CRITIQUE : GUIN SAGA – les sept mages

J’étais resté sur ma faim avec la fin (ououhh) de guin saga (ICI) : je me replonge donc dans l’aventure de cette homme à tête de léopard.

Guin saga étant une oeuvre titanesque (126 ouvrages stoppé par le décés de Kaoru Kurimoto), on ne peut la raconter que par partie.

Je commence par le gros défaut de cette saga : le chara design. En effet Kazuaki Yanagisawa à beaucoup de mal avec les têtes des personnages : souvent tête réduite ( effet bettlejuice) , perspective affreuse, proportion grotesque. Autant j’accepte un design sortant de l’ordinaire, autant quand on a l’impression d’erreur on sort vite de l’histoire.

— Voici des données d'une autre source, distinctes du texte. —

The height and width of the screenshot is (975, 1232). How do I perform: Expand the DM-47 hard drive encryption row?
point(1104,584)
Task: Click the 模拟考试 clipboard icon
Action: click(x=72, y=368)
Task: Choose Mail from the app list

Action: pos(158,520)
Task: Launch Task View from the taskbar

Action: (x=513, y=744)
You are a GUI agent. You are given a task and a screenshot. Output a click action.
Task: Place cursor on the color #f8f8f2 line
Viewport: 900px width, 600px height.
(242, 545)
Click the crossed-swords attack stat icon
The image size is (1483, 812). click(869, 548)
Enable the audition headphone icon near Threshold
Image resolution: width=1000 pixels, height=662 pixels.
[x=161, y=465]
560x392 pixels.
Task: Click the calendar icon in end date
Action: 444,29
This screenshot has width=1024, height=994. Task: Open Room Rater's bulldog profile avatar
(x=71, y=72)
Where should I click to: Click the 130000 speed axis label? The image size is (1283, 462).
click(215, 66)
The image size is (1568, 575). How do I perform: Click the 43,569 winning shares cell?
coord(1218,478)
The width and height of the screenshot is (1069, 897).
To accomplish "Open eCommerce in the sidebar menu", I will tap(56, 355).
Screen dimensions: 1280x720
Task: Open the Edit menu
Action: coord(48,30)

Le synopsis de ces 3 mangas est assez simple : la peste noire envahi la région de Cheronia et Guin s’en va dans l’allée des charmes, lieu de magie et de distortion, pour essayer de découvrir la source de la maladie et essayer de l’éradiquer.

A l’aide d’acolyte tel que Als le baragouineur ou encore la sorcière Thamia, Guin faire quelques aller/retour entre le monde réel et parallèle pour trouver une solution à cette maladie grandissante. Ces allers/retours étant d’ailleurs assez confus au point que pas mal d’ellipse mon fait perdre le rythme de l’histoire.

Un pseudo second plan de l’intrigue est donné avec la reine Sylvia qui fuit les avances de la chimère. On cherche l’intérêt et finalement aucun aboutissement.

Au niveau éditoriale Guin saga et les 7 mages restent pour le moment le seul manga édité par milady graphics. Les tomes ne possedent pas de surcouverture et  l’aspect général (appuyé par le graphisme) rappel un peu les mangas sortient dans les années 90, le sens de lecture original en plus.

Conclusion : passez votre chemin sur cette saga vendu 10 euros par tome ; a part si vous etes ultra fan de Guin Saga.